--- Selected passage ---

With technologies and increasingly better know-how in relation to online processes, solutions that just a few years ago seemed scarcely possible are now practicable. Jan Messen, responsible for insurance business at Google Germany, even no longer rules out a Tesla moment in the insurance sector.
Comprehensive life or health insurance policies – the most complex insurance products of all – cannot be bought in online shops, as they are too complicated and require too much in-depth advice. These products are – quite rightly – an integral part of the classic principle of insurance with comprehensive advice. They are considered not able to be digitalised. A “Tesla moment” means, however, that precisely that will be possible – some day.
But, even today, it’s already worth investing in completely digital insurance solutions. Self-services that work smoothly and create positive customer experiences are an efficiency booster. Thanks to its high level of automation, nexible keeps its costs low, and this is something that customers can benefit from directly. The ERGO subsidiary thus offers its motor product up to 50% cheaper than some competitors.
It’s not the technology that’s decisive, however, but the customer. Technologically, much more would already be possible today than we actually implement. We could ramp up many individual processes to an automation level of 100%. Everything would run via algorithms and the customer would be served solely by a machine – quickly and professionally.

--- Data ---

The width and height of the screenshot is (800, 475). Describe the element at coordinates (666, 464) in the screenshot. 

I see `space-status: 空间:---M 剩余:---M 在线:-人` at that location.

---

Task instructions:
a. In the passage on digital insurance, how much cheaper than some competitors does nexible offer its motor product?
b. Pick up the passage on digital insurance after its last sentence and keep writing it.
The data come from a different source than the passage on digital insurance.

Solved tasks:
a. Up to 50% cheaper.

b.
But it’s abundantly clear from the feedback that many customers don’t want this. They often have the deeply rooted human need to interact with real people on the other side. Especially when it comes to accidents involving personal injury, for example, communication must be with real people. One of the key tasks of nexible’s Chief Technology Officer Valentina Brebenaru is therefore to know and recognise customers’ wishes – before she brings technologies on board.
nexible recently entered into a partnership with the British online platform for used cars, Cazoo. Together with ERGO Mobility Solutions, nexible was able to develop its own application process within a very short time. The team has also scaled its motor online application route for the Austrian market. This is a huge advantage of InsurTechs – once the online processes have been established, the models can easily be scaled.
Another advantage of online insurers is that they include numerous data points. More parameters are measured via online routes and incorporated into customer processes, for example. That sounds like transparent customers. InsurTechs can use the data points for the customer’s benefit, however, for example in order to better be able to calculate risks.
I’m proud of what nexible has achieved. I still remember the launch very well. nexible went live in autumn 2017, right at the start of the season when people change their motor insurance. A digital insurer under the ERGO umbrella, tasked with challenging ERGO’s own traditional business model.
Launched as a young rebel, a Ford Mustang with screeching tyres, nexible has now grown up. In 2017, the targeted customers were primarily digital natives, the so-called “first movers”. Today, InsurTech users are all those who appreciate the benefits of online shops – in other words almost everyone.
The ERGO subsidiary in Düsseldorf has become a company with 44 staff and a business model that allows customers to arrange, manage or cancel their individual insurance cover entirely online.
In an extremely challenging competitive environment – with Wefox, Clark and Neodigital, Germany is now home to several unicorns or “almost unicorns” – nexible continues to want to be one of the trailblazers in the automation of the insurance sector. And if things continue to go as they did in 2021, our chances are very good!